The bad news just keeps stacking up for wannabe home buyers right now. Prices in the UK have been soaring for years, and people in London now need to earn £140,000 a year to get on the property ladder, according to some estimates.
Hailfax, the UK’s biggest mortgage lender, just released its 2016 outlook for the UK housing market, the first of any major lender, and although the report shows that house prices are going to keep rising over the next year, the rate at which they’re going to grow is set to slow down.
The report says that it expects house prices across the whole of the UK to rise by between 4% and 6% over the course of 2016.
Demand is massively outstripping supply all over the country, and it doesn’t look like stopping any time soon.
But considering that price growth this year is around 9.7%, this is a substantial fall and it looks as if there’s going to be a little bit of a tempering in the UK property market’s explosive growth.
Halifax’s report, led by housing economist Martin Ellis, said: “There is little reason to expect any fundamental shift in the key market drivers in the immediate future. As a result, the substantial imbalance between supply and demand is likely to persist, maintaining upward pressure on house prices in 2016.”
Figures from the Barker Review of Housing show that Britain needs to build more than 200,000 homes a year to keep up with demand, but is currently only building around 140,000.
The other big problem is that houses are still hugely unaffordable for most people. Across the country houses cost an average of £205,240, according to Halifax, around 5.3 times average earnings, while in London a home is 7.96 times the earnings of an average Londoner.
This will contribute to the slow down in house price growth, according to Halifax. “With house prices continuing to increase more quickly than average earnings, it is increasingly difficult to get on the housing ladder,” Ellis said. “This ongoing development, combined with the growing prospect of an interest rate rise, should start to put the brakes on house price growth during the course of 2016.”
Ellis added in the report that “On average, UK house prices look expensive compared to incomes but valuations are supported by the low levels of property for sale, low levels of housebuilding, and exceptionally low interest rates.”

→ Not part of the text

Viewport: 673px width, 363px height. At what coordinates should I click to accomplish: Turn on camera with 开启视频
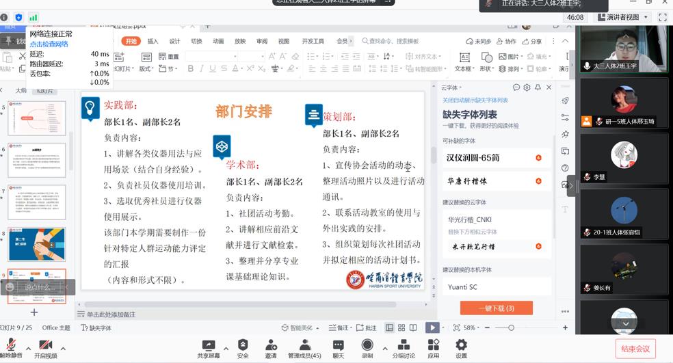(45, 345)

One positive note in the report is this; that price growth in London looks to be slowing. Halifax’s data shows that in the autumn of last year, prices in the capital rose by 21%, this year it was only 13%, and if Halifax’s predictions for next year are right, this could drop to single figures.
Prices in London have been growing so rapidly in the last few years, and making housing so unaffordable that some have speculated that we are approaching a bubble, although most evidence suggests that this just isn’t true.
Looking into the future
Looking past 2016, Halifax thinks that the growth of house prices will largely keep track with wage growth, although it really depends on whether or not the government’s promises to increase house building end up being true or not.
“Levels of housebuilding remain well below those required to keep up with the pace of household formation, but we do expect improvements over the medium term,” Ellis said, adding “An upward trend in housebuilding would help to bring demand and supply into better balance, helping to constrain upward pressure on house prices.”
In last week’s Spending Review, Chancellor George Osborne announced that he expects to build 400,000 affordable homes across the country by the end of the Conservative party government in 2020. If the government can’t keep this promise then the UK’s chronic housing shortage will likely continue.
One potential downside to Halifax’s research is that this time last year, Halifax predicted that house prices would only rise by 3-5% over the course of the year. This ended up being way wide of the mark, and if their predictions are as wrong as they were this year, prices across the UK could grow by more than 10% in 2016.
Halifax has blamed missing the target on their predictions on the lack of a widely expected increase in interest rates by the Bank of England, falling mortgage costs, and once again, very low levels of supply.